Empowerment: What is it, and how does it relate to leadership? The concept of empowerment, especially in organizations, we use widely today, mainly when discussing cooperation, growth, development, and organizational leadership.
When we hear or read about empowerment, the first thing we think of is autonomy. However, is this the meaning of empowerment?
In this article, you will learn what empowerment is and how it relates to leadership to begin the path that will lead you to become an outstanding leader.
But first, what is empowerment?
Empowerment does not have a concrete concept. However, depending on the interpretation, we can say that empowerment is:
- The process by which people strengthen their capacities, confidence, vision, and leadership as part of a social group promotes positive changes in the situations in which they live.
- When people and organized groups have autonomy in decision-making and exercise control over their lives based on free access to information, inclusive participation, accountability, and capacity building.
- The process of change in which people gain access to power and, as a result, transform relationships within an organization regardless of the rank or status of the individual within it.
So what is leadership?
Leadership is the set of skills that a certain person must possess to influence the way of thinking or acting of other individuals, motivating them to make the tasks that these people must carry out efficiently. Helping in this way to the achievement of goals, using different tools such as charisma and confidence when speaking, besides the ability to socialize with others. The person shows leadership by taking the initiative, offering innovative ideas, etc.

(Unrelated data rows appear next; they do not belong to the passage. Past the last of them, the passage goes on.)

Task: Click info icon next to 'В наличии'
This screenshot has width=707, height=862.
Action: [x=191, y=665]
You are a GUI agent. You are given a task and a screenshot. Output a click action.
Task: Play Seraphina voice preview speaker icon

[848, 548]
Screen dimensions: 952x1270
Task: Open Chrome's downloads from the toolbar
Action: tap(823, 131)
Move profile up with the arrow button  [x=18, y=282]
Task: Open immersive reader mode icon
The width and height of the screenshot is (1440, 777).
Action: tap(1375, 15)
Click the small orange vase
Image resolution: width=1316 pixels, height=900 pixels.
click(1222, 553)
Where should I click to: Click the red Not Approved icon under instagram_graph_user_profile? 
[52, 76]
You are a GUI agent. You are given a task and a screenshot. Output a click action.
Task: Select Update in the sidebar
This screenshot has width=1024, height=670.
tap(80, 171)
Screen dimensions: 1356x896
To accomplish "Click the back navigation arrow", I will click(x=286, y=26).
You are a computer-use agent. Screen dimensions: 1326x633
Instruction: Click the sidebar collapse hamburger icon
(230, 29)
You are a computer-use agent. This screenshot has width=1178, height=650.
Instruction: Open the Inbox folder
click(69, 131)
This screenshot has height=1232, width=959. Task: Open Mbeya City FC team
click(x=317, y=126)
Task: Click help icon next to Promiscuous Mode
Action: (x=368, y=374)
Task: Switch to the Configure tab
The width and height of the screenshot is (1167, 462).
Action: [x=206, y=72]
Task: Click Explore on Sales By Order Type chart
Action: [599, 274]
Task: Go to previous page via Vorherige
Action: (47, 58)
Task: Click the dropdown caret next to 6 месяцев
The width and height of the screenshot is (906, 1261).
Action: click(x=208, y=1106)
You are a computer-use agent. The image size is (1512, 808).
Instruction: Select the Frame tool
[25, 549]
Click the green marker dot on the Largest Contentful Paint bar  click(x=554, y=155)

The concept of leadership is as a group of directive or managerial skills that a person possesses to influence the way of acting or being, of the individuals or group of individuals of a certain job, motivating this team to work enthusiastically about obtaining the achievement of all goals, activities, and objectives.
In addition, the definition of leadership is also the ability to commission, manage, have initiative, convene, promote, motivate, incentivize, and evaluate a project efficiently and effectively. Be it personal, institutional, or managerial (within the administrative system of the company).
How does empowerment influence leadership?
Developing an empowering leadership culture can be a complex process.
Leaders are influenced by factors including the external environment, such as strategic ambitions, challenges, individual personalities, capabilities, team dynamics, etc. These factors interrelate and must be clear and to understand and identify opportunities and obstacles that prevent a culture of empowerment.
Jim Collins’ book “Good to Great” explains how to empower leaders to achieve long-term sustainable financial and people results. There is also the book “Five Dysfunctions of a Team” by Patrick Lencioni, which reveals that there is no open communication without trust, which leads to less commitment, lack of responsibility, a culture without power, and poor results.
In Erik Hiep’s opinion, “The key to all of this is trust. Trust is the oil and glue of the team, and, indeed, of the entire organization,” he argues. He believes that there are three levels of trust in organizations, which implies developing:
- Trust in themselves and the team.
- Align the different teams in the organization.
- Reputation (to keep promises, for example).
Everyone wants to be trusted, and when that happens, we trust others in response, allowing for concerted progress.
“To build a strong team, you need strong people,” continues Hiep. “Strong people need self-confidence, and building this is a ‘super dynamic’ process.” This makes it difficult to manage, not least because there is a fine line between self-confidence and arrogance.
Developing and managing self-confidence in an organization’s workforce poses a challenge for both business leaders and Learning and Development (L&D) professionals, who know that the style and quality of business leaders can build (or destroy) people’s self-confidence, and those with low levels of self-confidence will only perform average, at best.
On the other hand, empowering leadership builds strong people, creating strong teams, strong organizations, and therefore strong results.
Following this “solid results” model of “build the person, build the team and build the organization” to help your organization be successful, L&D professionals should always ask, ‘where does it hurt?’ So that they can then identify the area in the business that needs to change.
Now that you know what empowerment is and how it relates to leadership, you can work on your personal and professional growth in the best way.